What is needed:
Whenever the word "Enable" appears in a line of the data below, copy that line.

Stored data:
◇ ◇ ◇ ◇ ◇

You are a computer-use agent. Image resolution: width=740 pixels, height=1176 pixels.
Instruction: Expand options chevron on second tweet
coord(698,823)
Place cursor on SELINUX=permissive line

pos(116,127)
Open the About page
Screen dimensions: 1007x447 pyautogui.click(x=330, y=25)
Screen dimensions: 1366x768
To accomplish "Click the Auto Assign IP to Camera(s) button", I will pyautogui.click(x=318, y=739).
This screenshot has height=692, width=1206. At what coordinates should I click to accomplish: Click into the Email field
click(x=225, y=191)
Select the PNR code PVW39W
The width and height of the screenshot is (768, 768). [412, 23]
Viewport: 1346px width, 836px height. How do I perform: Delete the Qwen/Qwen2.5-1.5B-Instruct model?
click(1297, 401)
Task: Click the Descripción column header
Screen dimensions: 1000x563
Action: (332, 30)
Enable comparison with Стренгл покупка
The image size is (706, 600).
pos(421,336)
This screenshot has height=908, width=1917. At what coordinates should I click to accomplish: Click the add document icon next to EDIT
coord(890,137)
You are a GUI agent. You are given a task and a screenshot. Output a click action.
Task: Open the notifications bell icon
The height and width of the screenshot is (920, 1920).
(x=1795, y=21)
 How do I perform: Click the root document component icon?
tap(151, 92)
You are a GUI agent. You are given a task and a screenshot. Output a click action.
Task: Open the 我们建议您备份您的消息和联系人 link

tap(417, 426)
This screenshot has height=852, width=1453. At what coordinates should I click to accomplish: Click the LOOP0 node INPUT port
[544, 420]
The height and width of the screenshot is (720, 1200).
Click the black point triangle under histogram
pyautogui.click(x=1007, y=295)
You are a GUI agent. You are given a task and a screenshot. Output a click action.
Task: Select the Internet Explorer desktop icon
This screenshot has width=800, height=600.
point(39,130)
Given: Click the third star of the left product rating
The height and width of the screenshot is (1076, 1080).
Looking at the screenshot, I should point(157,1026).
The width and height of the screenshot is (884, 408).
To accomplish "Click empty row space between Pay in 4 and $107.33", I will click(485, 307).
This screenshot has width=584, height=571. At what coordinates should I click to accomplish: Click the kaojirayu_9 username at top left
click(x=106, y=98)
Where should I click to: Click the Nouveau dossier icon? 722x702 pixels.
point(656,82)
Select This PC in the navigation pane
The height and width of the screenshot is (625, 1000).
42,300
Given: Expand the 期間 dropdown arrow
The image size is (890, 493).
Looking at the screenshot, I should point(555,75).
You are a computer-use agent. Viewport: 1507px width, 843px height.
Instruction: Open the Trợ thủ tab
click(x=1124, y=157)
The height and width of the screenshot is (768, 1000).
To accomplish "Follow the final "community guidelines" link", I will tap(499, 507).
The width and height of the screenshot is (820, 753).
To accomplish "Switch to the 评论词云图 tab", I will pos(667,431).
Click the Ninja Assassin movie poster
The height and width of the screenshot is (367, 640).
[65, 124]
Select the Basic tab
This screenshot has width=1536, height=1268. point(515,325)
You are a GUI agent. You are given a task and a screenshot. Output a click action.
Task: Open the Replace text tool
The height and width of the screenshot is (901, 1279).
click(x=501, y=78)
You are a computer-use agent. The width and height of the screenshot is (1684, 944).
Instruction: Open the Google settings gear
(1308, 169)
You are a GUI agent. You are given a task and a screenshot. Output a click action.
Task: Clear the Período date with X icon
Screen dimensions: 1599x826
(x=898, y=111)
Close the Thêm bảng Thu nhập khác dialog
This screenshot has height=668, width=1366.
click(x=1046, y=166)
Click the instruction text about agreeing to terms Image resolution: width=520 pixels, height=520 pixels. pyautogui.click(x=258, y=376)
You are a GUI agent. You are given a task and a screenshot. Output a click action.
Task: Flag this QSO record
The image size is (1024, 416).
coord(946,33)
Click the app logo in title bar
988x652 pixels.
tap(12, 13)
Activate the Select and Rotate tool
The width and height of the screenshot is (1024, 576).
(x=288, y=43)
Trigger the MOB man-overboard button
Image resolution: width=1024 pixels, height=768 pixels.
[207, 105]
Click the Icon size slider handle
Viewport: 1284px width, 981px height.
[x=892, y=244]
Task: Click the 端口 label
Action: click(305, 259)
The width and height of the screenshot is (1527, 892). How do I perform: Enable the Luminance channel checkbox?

◇ ◇ ◇ ◇ ◇

Answer for this exercise:
Enable comparison with Стренгл покупка
The width and height of the screenshot is (1527, 892). How do I perform: Enable the Luminance channel checkbox?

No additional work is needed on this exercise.